According to The Drive, the settled lawsuit for the class action case in 2021 offers 2011-2019 Kia and Hyundai owners a warranty extension that could translate to a free engine replacement. In recent years, thousands of consumers owning Kia and Hyundai models report engine breakdowns have become more common and cost thousands of dollars to repair.
Although millions of vehicles may qualify for the free engine replacement, the owners have been paying for these repairs over the years. Also, most of these vehicles are on their second or third owner, and the owners may not know about the warranty extension.
WCPO reports that some of the Kia and Hyundai 2011-2019 models that may qualify for the engine replacement include Hyundai Sonata, Tucson, and Santa Fe Sport. Others are Kia Optima, Sorento, and Sportage. There are exceptions to this list, especially for those without maintenance records and those who didn’t submit their vehicles for the 2019 computer software recall. You can find more information on whether you qualify for the free engine replacement by visiting the Kia engine official settlement webpage or Hyundai warranty extension webpage.
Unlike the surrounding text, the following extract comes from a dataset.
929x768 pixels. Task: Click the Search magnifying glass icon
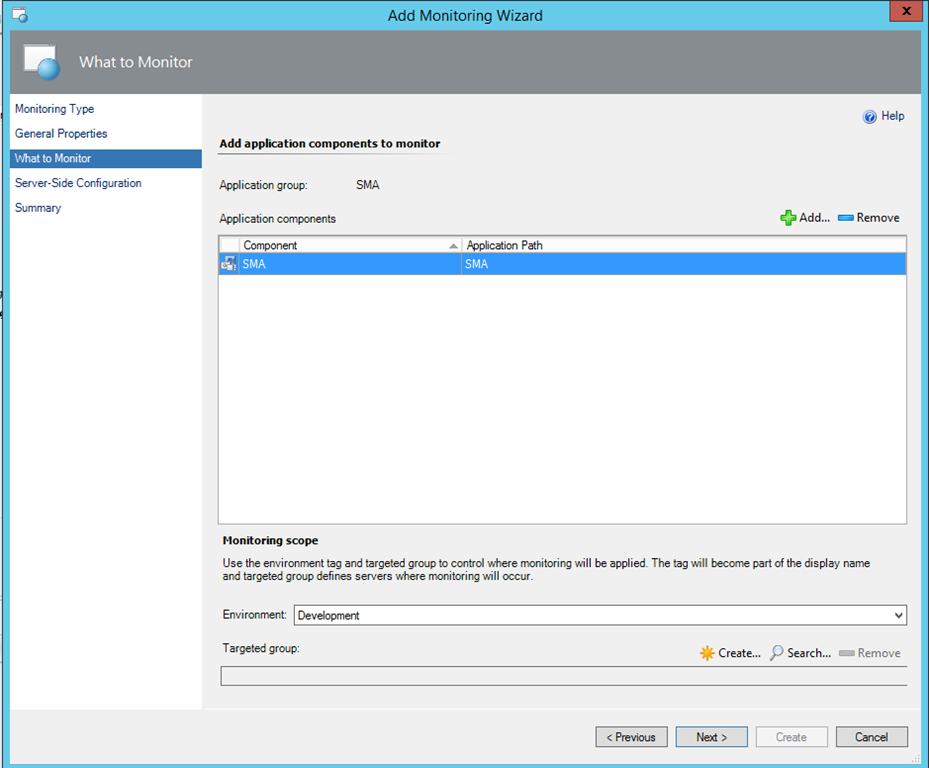point(776,653)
Kia and Hyundai model engine problems
For several years, the Theta II engine has recorded many troubles. The complaints range from melted engine wire, smoke and burning odors from the engine, and issues with the anti-lock brake system. Many YouTube videos show these engines blowing up with low miles. These cases are evident even in Kia and Hyundai vehicles that have adhered to the specified maintenance cycles.
Many Sonata and Optima owners have reported tapping and knocking engines even with regular oil changes and engine maintenance. Unfortunately, these vehicles have ended up with second or third owners who don’t know about the hidden secrets of these models. The good news is those with information about the free engine replacement may no longer have to pay hefty fees for engine repairs. Instead, the extended warranty will enable them to get new engines with better performance.
Other major recalls for Kia and Hyundai models
In 2019, an ECU reflash recall connected to knock sensors in Kia and Hyundai vehicles. In the last six years, many Kia and Hyundai models have been the subject of investigations and lawsuits, and ten recalls have been done to correct defects that caused non-crash fires and stalls.
In 2015 and 2017, Hyundai recalled the 2013-14 Santa Fe Sport and 2011-14 Sonata to correct defects in engine components. As well, the 2012-14 Sorento, 2011-14 Kia Optima, and 2011-13 Sportage were also recalled due to similar issues. Over a million Kia and Hyundai models have been recalled to correct engine problems. These engines include the turbocharged 2.4 liter and 2.0-liter engines. The 2.0-liter engines recorded the highest frequency of non-crash fires, and the risk was higher for the aged vehicles.
In 2019, Hyundai recalled some 2017-2018 Santa Fe Sports, 2016-2018 Santa Fe, 2014-2015 Tucson, and 2019 Santa Fe XL because of the malfunctioning anti-lock brake system that may cause an electrical shock and eventually engine compartment fire. In the same year, Kia Motors America recalled the 2014-2016 and 2016-2018 K900 Sportage models because of the hydraulic electronic control unit issues that may cause engine fire due to electrical short.